*PASSAGE PROVIDED*:

Because the Company does not expect that the existing operational cash flow will be sufficient to fund presently anticipated operations, this raises substantial doubt about the Company’s ability to continue as a going concern. Therefore, the Company will need to raise additional funds and is currently exploring alternative sources of financing. Recently the Company has been funded by related party shareholders and officers. Historically, the Company raised capital through private placements, to finance working capital needs and may attempt to raise capital through the sale of common stock or other securities and obtaining some short-term loans. The Company will be required to continue to do so until its operations become profitable. Also, the Company has, in the past, paid for consulting services with its common stock to maximize working capital, and intends to continue this practice where feasible.

 

Use of Estimates

 

The preparation of financial statements in conformity with US GAAP requires management to make estimates and assumptions that affect the reported amounts of liabilities and disclosure of contingent assets and liabilities at the date of the financial statements and the reported amounts of revenues and expenses during the reporting period. The most significant estimates relate to income taxes and contingencies. The Company bases its estimates on historical experience, known or expected trends, and various other assumptions that are believed to be reasonable given the quality of information available as of the date of these financial statements. The results of these assumptions provide the basis for making estimates about the carrying amount of assets and liabilities that are not readily apparent from other sources. Actual results could differ from these estimates.

*DATA PROVIDED*:
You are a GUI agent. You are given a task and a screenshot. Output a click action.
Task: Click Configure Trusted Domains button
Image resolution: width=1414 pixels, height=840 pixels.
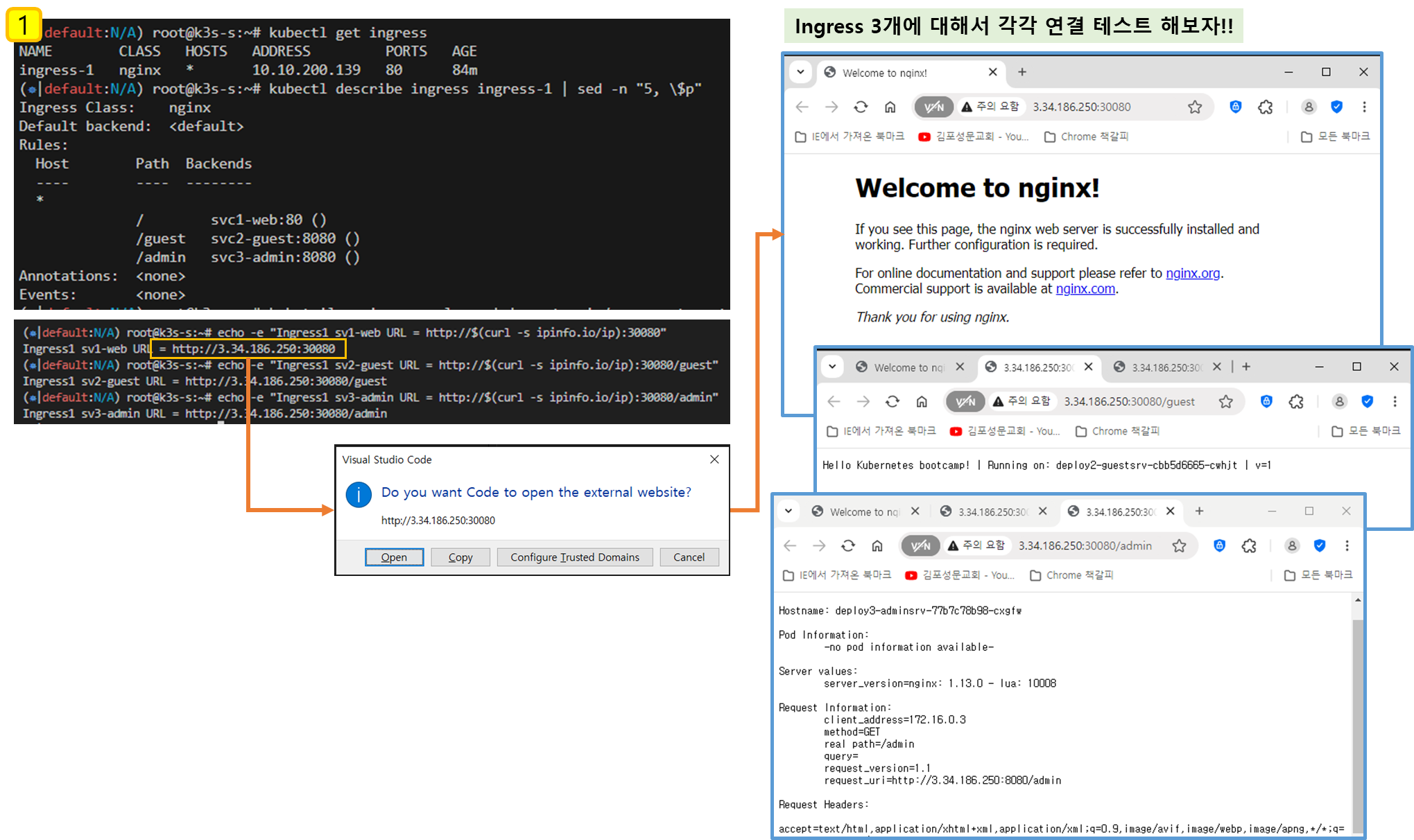point(575,557)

*PROBLEM*:
In the financial statement excerpt, what do the most significant estimates relate to?

*SOLUTION TO THE PROBLEM*:
Income taxes and contingencies.